The other day I got halfway through writing a very irate support ticket to AWS, stopped to do some fact checking, and learned something deeply annoying.

One of the teams I work manages a bunch of services. One of these “services” is some common Amazon Route 53 infrastructure that is set up using AWS CloudFormation, and over the history of the project the deployment in the development account the team uses has been a little flaky. Each time we hit a deployment problem, the problem always turned out to be rate limiting. It never happened in production, so the flakiness didn’t quite get the attention that it could have.

Rate limiting in Route 53

Some background: Route 53 has a hard limit of 5 control plane requests per second per AWS account. For most folks, this is fine. However, it wasn’t working well for this team.

The team had raised support tickets and gotten advice like “CloudFormation will attempt to create your resources in parallel. One option to avoid rate limiting is to add DependsOn links to serialize the resource creation.” We weren’t super-happy with that answer, and there’s a CloudFormation roadmap item to fix it, but we needed something in the interim, and it worked … mostly.

On this day a deployment had failed again, and after going after the usual suspects and making sure that the resources were properly serialized, I got very irate. I was halfway through writing a support ticket:

We are still encountering Route 53 rate limits and our CloudFormation stack deployment / updates are intermittently failing, sometimes after only two resources are created. There are no Route 53 API calls being made by our applications, only through CloudFormation.

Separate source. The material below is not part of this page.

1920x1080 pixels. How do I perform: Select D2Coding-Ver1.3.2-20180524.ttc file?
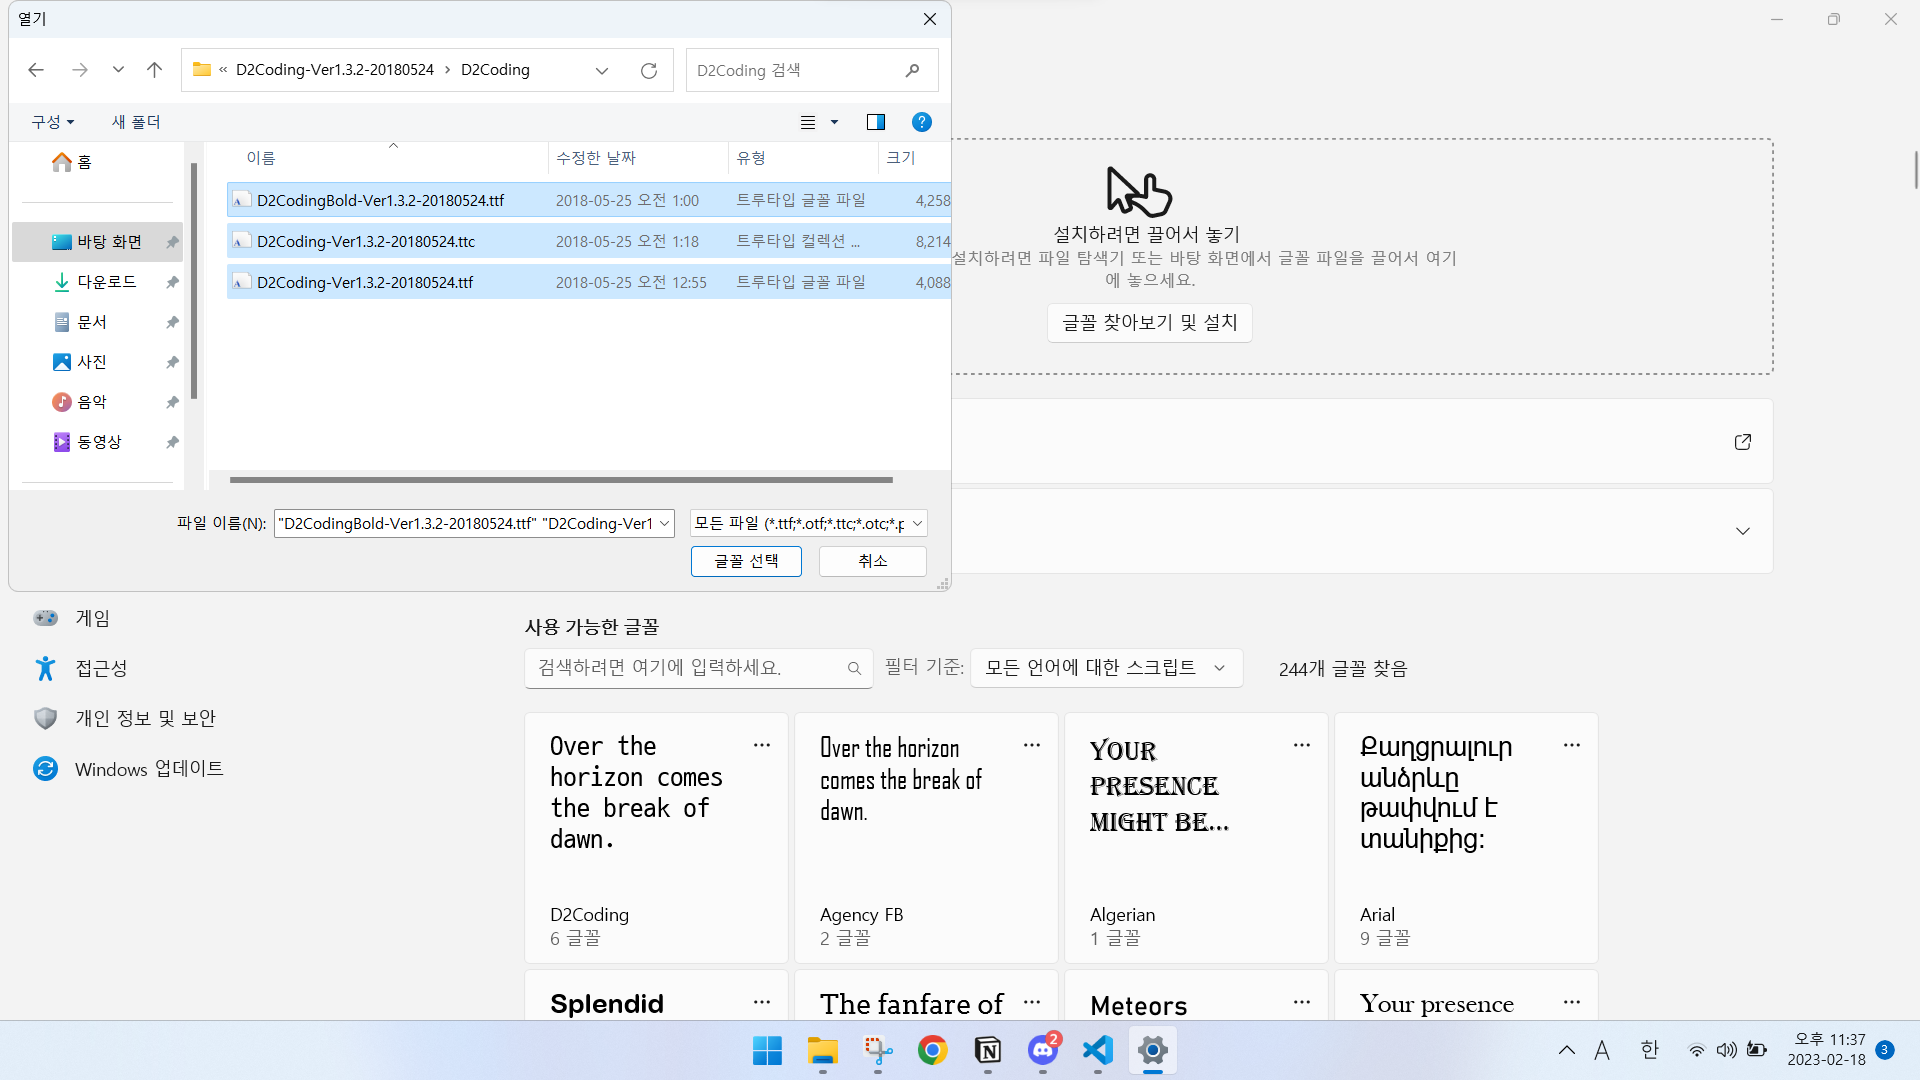366,241
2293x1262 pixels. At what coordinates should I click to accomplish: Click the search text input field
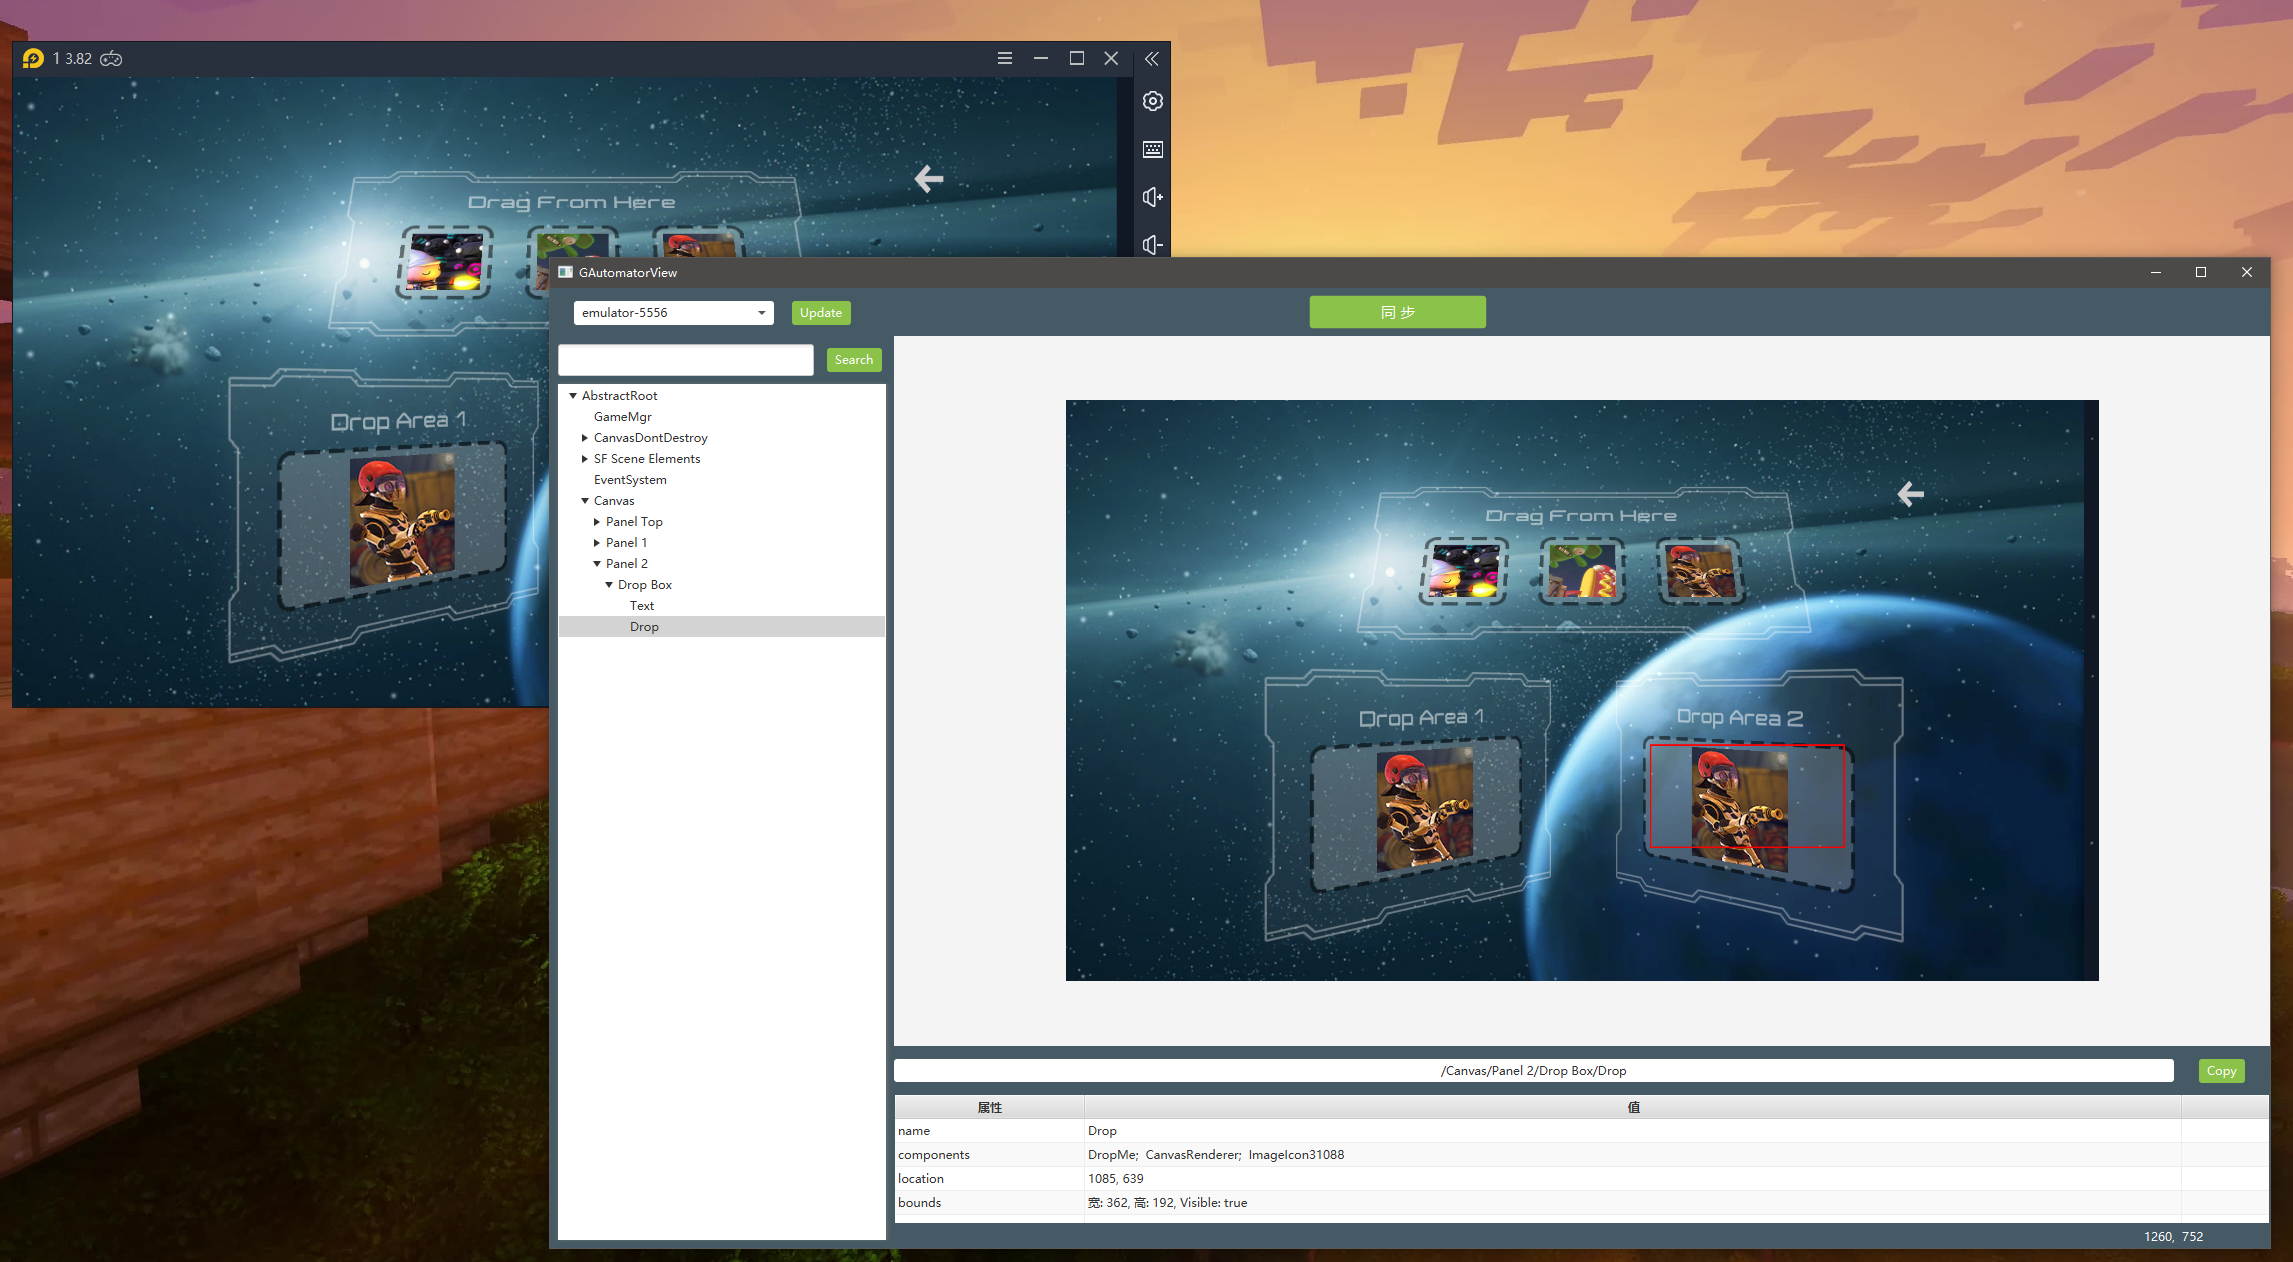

We are quite frustrated at this point and would like to request a session with a solution architect to help us understand how we should be doing this and

and I paused.

Check yourself before you wreck yourself

“There is no point in using the word ‘impossible’ to describe something that has clearly happened.” — Douglas Adams, Dirk Gently’s Holistic Detective Agency

“Is it true that there are no other Route 53 API calls being made?” I asked myself. A quick jaunt into AWS CloudTrail told me the answer, and also opened a gaping pit beneath my feet.

There were 436 Route 53 API calls made in the 2-minute period surrounding our CloudFormation failure. If you do the math, that’s 3.6 requests per second on average, so it’s not at all surprising that we maybe tipped over the limit of 5 at some point in there.

“But where are these coming from?” was my immediate question, and it was immediately answered.

Virtually all of these requests were being made by an EC2 instance that was part of an Amazon Elastic Kubernetes Service (EKS) cluster.

Talking through this with some other folks, I learned that they’d configured external-dns on the cluster, and that this behaviour is actually documented.

The production account doesn’t have the EKS cluster, so it’s not overwhelmed with Route 53 API calls, which explains why deployment never failed there.

Buh-bye

I wanted to decommission the cluster immediately, but unfortunately some teams still need it, so I wasn’t able to.

The external-dns documentation says that one workaround for the issue of the controller eating your entire Route 53 request budget is to extend the interval that the controller reconciliation loop runs at. In this particular cluster, the reconciliation loop was running every minute (the default!) to reconcile a set of records that change approximately never. I followed the instructions, set the interval to a week, and settled in to see what happened.

The first thing I noticed was that immediately the calls to Route 53 stopped. Not surprising, but great to see the confirmation. Several hours after the change, there were still no calls from the previously-misbehaving cluster.

All is well now, and I get to put away my detective hat for another day.

“The light works,” he said, indicating the window, “the gravity works,” he said, dropping a pencil on the floor. “Anything else we have to take our chances with.” — Douglas Adams, Dirk Gently’s Holistic Detective Agency

What I learned

First, CloudTrail was instrumental here. I’m still a novice, but I’m learning how powerful a tool it is. Once I knew what to look for, it was immediately obvious what the source of the rate limiting was. The events in CloudTrail identified the EC2 instance and even made it clear that the source of the requests was in an EKS cluster.

Second, I was reminded that Kubernetes is not a get-out-of-ops-free card. There is a lot of expertise involved in running Kubernetes well, even when you’re using a managed service like EKS. I knew this before, but this was an example of a cluster I didn’t even know existed (don’t worry: someone more responsible did know!) having side effects way outside its scope.